Where serious data processing is involved, data protection officers are now recommending the outsourcing of personal sensitive data processes like payroll, scanning of records, storage and destruction of data to a third party who is fully GDPR compliant and can bring expert compliance to these procedures easily. This is particularly key for organisations that simply do not have the in-house skills or necessary technologies to do this properly.

A prime example of such work, where data management companies like Restore Digital have come to the rescue and taken on the scanning and storage of sensitive data is at the Royal Liverpool University Hospital.  As the hospital currently manages over 1,000 requests for medical records per day, ensuring that the correct files are privacy protected and available for clinicians when patients arrive for appointments is paramount. Using resources effectively to treat patients efficiently is always top priority for healthcare professionals and managers alike and not just led by GDPR compliance. 

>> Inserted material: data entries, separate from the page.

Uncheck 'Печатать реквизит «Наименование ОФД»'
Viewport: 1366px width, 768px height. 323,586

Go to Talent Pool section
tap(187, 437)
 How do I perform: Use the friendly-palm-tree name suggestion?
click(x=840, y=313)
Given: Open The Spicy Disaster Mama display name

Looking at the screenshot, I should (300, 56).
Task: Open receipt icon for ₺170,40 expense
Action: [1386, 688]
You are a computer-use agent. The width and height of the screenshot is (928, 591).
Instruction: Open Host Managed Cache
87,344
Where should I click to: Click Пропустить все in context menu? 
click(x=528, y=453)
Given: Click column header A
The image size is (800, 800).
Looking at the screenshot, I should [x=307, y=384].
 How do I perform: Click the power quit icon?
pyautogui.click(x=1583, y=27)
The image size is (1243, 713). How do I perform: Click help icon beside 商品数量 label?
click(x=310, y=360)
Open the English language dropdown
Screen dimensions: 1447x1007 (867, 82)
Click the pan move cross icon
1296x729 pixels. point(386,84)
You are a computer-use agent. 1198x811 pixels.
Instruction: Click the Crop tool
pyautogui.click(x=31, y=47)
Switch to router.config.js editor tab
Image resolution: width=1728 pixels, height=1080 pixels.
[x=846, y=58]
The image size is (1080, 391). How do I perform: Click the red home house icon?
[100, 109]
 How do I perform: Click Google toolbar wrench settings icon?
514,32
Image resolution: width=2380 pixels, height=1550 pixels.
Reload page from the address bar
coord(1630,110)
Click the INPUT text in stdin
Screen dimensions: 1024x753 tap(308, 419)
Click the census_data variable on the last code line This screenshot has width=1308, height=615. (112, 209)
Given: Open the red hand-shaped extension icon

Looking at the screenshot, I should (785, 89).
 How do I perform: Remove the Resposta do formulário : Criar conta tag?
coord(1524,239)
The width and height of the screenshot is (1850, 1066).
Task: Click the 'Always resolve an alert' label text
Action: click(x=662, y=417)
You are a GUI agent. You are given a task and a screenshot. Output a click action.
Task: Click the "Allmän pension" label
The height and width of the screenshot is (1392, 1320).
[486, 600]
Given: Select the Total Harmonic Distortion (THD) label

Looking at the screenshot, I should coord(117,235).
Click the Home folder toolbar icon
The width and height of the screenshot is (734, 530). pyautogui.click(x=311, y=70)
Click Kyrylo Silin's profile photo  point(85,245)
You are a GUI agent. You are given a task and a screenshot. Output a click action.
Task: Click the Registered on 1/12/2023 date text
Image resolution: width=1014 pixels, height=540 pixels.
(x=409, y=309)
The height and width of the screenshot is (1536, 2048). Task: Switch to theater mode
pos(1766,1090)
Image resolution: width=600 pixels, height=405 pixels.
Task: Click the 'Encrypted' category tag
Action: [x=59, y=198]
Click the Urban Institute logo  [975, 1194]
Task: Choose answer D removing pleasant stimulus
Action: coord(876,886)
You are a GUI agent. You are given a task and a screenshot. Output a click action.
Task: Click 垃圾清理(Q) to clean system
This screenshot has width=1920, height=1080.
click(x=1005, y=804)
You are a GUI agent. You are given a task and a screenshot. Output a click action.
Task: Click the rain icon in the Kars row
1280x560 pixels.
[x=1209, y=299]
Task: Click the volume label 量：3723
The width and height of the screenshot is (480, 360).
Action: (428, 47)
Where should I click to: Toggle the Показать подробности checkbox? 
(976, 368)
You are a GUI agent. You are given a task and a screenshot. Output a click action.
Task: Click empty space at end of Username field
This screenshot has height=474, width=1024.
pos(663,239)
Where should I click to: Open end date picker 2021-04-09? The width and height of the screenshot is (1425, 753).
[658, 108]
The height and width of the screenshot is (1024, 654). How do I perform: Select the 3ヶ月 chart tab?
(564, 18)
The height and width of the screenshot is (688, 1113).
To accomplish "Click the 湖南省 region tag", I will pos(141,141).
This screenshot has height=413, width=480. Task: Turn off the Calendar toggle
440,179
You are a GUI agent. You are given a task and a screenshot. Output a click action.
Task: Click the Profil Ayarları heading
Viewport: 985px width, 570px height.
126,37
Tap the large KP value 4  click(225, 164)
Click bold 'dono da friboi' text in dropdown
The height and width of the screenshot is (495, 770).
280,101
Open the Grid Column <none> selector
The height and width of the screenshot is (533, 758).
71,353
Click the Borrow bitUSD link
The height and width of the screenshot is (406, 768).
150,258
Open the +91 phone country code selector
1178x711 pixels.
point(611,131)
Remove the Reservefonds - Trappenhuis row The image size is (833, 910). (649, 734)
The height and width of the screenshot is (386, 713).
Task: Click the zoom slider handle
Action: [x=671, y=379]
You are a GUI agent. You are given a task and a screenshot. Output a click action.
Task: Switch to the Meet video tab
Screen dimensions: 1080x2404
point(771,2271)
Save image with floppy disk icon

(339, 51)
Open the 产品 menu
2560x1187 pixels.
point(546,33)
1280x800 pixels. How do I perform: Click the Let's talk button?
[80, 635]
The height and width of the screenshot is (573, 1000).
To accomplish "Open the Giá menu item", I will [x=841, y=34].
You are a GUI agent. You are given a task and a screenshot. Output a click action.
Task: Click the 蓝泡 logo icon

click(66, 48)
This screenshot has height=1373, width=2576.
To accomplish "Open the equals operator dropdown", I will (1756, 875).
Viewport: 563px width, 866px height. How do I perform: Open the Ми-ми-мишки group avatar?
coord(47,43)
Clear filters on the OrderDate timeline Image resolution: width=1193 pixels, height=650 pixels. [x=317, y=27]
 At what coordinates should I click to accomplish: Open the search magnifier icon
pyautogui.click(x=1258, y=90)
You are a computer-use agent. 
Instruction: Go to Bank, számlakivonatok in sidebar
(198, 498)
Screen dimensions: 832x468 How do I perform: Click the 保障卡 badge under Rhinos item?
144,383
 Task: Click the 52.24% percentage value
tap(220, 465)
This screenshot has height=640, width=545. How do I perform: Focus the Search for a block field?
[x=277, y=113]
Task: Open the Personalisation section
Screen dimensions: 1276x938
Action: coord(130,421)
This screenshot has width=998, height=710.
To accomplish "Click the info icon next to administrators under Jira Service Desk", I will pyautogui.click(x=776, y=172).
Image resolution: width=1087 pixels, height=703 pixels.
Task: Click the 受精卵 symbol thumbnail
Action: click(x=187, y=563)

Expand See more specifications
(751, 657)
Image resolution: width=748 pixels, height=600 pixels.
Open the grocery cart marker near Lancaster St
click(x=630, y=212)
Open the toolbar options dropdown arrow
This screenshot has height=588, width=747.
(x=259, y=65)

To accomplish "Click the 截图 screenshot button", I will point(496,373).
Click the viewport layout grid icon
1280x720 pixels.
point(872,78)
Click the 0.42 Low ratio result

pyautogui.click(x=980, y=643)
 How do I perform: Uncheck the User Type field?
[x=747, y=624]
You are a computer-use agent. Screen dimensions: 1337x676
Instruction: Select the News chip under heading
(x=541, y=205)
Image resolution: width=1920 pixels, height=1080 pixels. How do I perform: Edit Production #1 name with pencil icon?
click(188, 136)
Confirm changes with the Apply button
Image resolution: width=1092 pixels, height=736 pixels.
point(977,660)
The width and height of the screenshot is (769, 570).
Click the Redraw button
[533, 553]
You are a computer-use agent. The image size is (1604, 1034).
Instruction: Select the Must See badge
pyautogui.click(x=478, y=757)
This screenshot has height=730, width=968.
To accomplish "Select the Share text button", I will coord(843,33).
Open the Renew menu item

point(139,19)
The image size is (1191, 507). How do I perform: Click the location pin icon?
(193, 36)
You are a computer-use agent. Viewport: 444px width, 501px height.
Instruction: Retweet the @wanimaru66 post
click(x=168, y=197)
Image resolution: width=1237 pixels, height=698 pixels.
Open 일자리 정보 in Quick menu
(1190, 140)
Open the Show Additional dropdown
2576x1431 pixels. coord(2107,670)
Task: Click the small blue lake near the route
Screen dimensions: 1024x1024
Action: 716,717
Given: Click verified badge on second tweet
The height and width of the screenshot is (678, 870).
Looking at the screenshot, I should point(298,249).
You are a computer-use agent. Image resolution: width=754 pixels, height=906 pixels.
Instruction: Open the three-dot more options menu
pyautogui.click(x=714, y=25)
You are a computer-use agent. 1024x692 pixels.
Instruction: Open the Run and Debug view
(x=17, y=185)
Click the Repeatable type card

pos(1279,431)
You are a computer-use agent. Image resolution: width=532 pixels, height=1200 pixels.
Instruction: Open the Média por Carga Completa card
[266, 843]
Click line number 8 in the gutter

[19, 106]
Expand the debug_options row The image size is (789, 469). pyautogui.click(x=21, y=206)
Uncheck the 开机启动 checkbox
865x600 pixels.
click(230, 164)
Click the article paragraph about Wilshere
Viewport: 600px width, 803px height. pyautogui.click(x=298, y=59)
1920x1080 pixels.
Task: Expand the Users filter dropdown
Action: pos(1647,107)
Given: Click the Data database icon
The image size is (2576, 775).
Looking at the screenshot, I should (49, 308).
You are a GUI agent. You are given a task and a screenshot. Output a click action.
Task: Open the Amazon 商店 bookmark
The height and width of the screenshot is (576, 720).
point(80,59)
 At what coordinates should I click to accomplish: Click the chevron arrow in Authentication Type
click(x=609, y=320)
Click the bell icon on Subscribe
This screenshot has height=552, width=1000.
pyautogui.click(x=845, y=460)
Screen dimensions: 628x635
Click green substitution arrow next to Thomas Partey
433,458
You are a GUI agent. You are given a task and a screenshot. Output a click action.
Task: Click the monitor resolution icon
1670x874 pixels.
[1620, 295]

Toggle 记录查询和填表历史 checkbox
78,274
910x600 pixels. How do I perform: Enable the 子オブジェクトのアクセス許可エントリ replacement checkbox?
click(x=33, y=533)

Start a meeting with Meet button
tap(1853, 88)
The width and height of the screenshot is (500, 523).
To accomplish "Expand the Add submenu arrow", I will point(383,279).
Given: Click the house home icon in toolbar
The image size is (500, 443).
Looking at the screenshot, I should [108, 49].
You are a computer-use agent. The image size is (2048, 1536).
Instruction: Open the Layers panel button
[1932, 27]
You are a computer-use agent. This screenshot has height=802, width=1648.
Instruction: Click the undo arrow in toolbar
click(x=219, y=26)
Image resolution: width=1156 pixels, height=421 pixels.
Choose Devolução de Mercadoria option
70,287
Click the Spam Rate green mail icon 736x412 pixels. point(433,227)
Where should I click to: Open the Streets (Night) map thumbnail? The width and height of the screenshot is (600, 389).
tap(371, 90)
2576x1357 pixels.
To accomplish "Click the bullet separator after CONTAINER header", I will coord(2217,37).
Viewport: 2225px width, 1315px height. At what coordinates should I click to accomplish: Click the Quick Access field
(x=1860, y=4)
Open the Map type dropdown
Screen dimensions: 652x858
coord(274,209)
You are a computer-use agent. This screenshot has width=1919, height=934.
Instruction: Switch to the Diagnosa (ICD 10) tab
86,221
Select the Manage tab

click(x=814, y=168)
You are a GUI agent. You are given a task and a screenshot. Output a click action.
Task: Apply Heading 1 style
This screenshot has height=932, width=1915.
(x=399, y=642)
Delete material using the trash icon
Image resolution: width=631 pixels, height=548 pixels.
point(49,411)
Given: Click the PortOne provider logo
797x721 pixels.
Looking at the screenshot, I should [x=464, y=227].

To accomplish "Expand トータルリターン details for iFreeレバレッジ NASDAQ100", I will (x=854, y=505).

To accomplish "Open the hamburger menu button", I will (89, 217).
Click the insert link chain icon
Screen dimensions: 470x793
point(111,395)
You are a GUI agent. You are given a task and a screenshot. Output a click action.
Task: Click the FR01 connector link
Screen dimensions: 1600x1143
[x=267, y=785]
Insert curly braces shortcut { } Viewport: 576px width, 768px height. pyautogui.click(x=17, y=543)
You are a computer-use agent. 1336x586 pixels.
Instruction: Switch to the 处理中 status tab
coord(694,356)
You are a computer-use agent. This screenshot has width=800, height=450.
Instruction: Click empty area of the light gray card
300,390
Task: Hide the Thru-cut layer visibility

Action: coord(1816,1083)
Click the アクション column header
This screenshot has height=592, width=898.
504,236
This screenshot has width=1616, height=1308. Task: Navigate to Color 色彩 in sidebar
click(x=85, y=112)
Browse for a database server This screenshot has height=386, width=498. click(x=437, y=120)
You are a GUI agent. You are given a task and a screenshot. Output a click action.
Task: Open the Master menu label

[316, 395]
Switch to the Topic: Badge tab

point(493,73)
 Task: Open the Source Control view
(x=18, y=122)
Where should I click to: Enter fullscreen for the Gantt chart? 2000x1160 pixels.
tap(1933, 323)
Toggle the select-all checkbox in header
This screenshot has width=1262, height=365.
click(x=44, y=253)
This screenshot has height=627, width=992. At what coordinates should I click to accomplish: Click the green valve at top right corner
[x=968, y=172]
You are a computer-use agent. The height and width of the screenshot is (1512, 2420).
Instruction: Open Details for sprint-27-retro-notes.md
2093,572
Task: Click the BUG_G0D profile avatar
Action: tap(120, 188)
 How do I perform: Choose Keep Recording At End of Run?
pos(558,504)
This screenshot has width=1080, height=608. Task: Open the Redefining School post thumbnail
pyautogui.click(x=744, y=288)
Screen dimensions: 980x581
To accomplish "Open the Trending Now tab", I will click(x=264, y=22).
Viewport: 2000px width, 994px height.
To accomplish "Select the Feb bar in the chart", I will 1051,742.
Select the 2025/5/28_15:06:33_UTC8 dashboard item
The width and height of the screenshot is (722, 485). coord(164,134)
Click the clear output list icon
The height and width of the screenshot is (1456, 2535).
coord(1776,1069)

Physically moving, managing and storing a huge amount of paper documents and files was both a time-consuming and costly process for the Trust, and also a potentially insecure one. The chance of patient notes being lost or misplaced, and people having to wait longer than was necessary before clinicians were able to see them was a real cause for concern. However, management at The Royal Liverpool soon realised that if its documents were digitised by scanning and then fed into a secure electronic patient records’ system, many risks would be instantly reduced and access to accurate crucial, data would be speeded up. Restore was engaged to carry out all the medical scanning, archiving, indexing and retrieval of medical records for the hospital which needed to find a document scanning solution to digitise and index over 100 million pages of active medical records as well as having them in an electronic format ready for import into the Trust’s EDMS. The project needed to incorporate both scanning and archiving ‘live’ files and ongoing/day forward notes. 

In this case, as the outsourcing partner had a ISO27001 compliant  high tech centre in which the scanning process was completed, the hospital received a host of benefits. These included a compliant records management process backed by enhanced security, incorporating IG Toolkit compliance. All staff involved in the process were security checked too so that the hospital could be certain that their sensitive data did not land in the wrong hands.

As a result of its move to outsource the scanning and digitisation process of its records, in addition to enhanced security and compliance, the Royal Liverpool has reduced its administration costs relating to the physical management of records. This has brought with it an improvement in patient care due to the speed at which clinicians can now access accurate, secure patient information. This even includes allowing patient records to be retrieved simultaneously by numerous clinicians anywhere in the world, if needed. 

Whilst the Royal Liverpool may be ahead of the curve, it is still believed that many hospital trusts, GP practices, opticians and dentists are slowly getting to grips with what the legislation means in practice. They need to find a workable solution that puts the privacy of data subjects and data security at the top of their agenda.

Whether healthcare organisations choose to go it alone or join forces with an expert, GDPR compliant, external partner, it is vital that administrative issues are not allowed to detract from the amazing medical work being undertaken on a daily basis. Wouldn’t it be a patient care tragedy to squeeze a tight budget to breaking point by simply not having a GDPR plan in place?